In reply to Mark Kemball:
An appeal isn't an opportunity to have your case re-heard because you don't like the decision. It will look only at whether the judge made an error in interpreting the law or the facts. Presumably DNP's lawyers are satisfied that there is a reasonable argument for this.
Having read the judgement, it seems clear that prior to the Act it had been accepted that wild camping was not a right and required landowner's permission. It seems to have been assumed that when the Act permitted "outdoor recreation" this included wild camping. However the judge decided that the Act only confirmed a long-standing customary right of access on foot and horseback, and that if Parliament had intended to create a new right to camp it should have expressly said so. Instead the matter had been barely discussed when the Act was being passed.
However he also said that the only point of wild camping is to facilitate longer hiking trips. This seems to me to misunderstand the nature of wild camping. For many people the camp is the main point of their visit, and the hike is only to facilitate that. Perhaps this is one of the grounds for appeal.
Whilst we must hope for a successful outcome, this is by no means certain. Whatever the political arguments may be for extending access, the courts will usually restrict themselves to interpreting the law as it is and if changes are needed that is a matter for Parliament.
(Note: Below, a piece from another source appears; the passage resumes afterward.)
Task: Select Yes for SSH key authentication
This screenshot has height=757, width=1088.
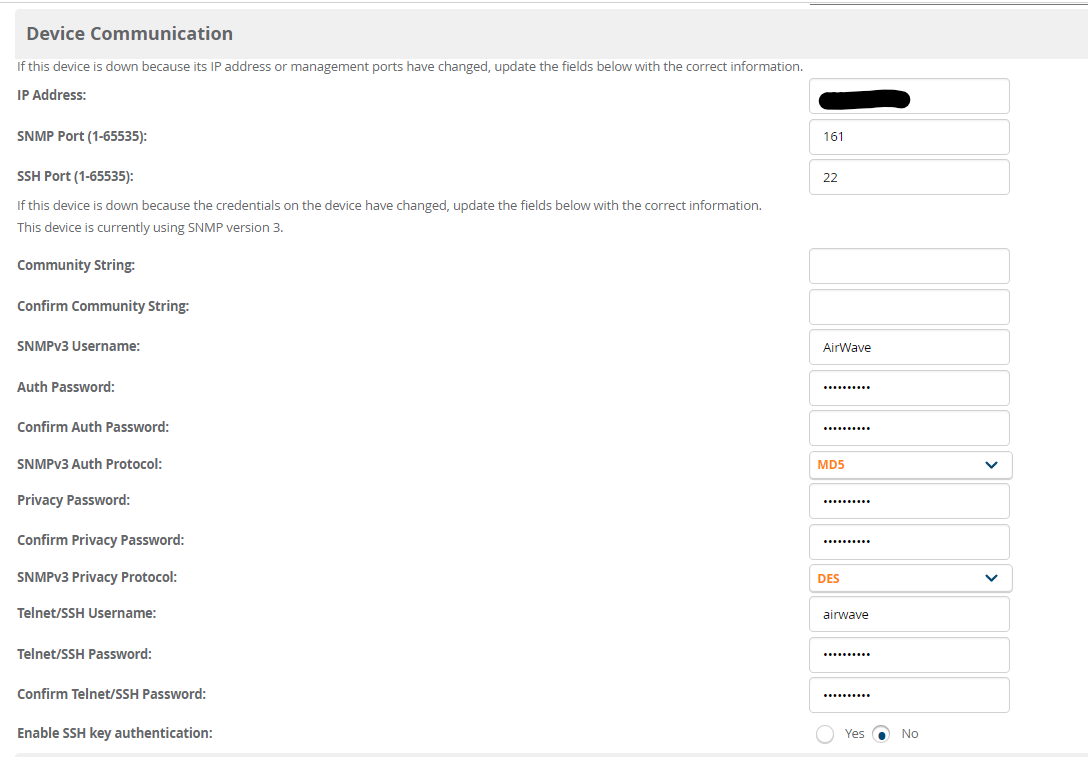Action: pos(825,733)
However I think some of the concerns about the permissive arrangements are overstated. Permissive access agreements are not uncommon, and (for example) organisations such as the National Trust and Forestry Commission often allow access even where land is not covered by CRoW. A large part of the National Cycle Network is on permissive rights of way agreed with the landowner, and sometimes paid for. Of course this is not as good as a legal right, but neither is it necessarily a problem in practice.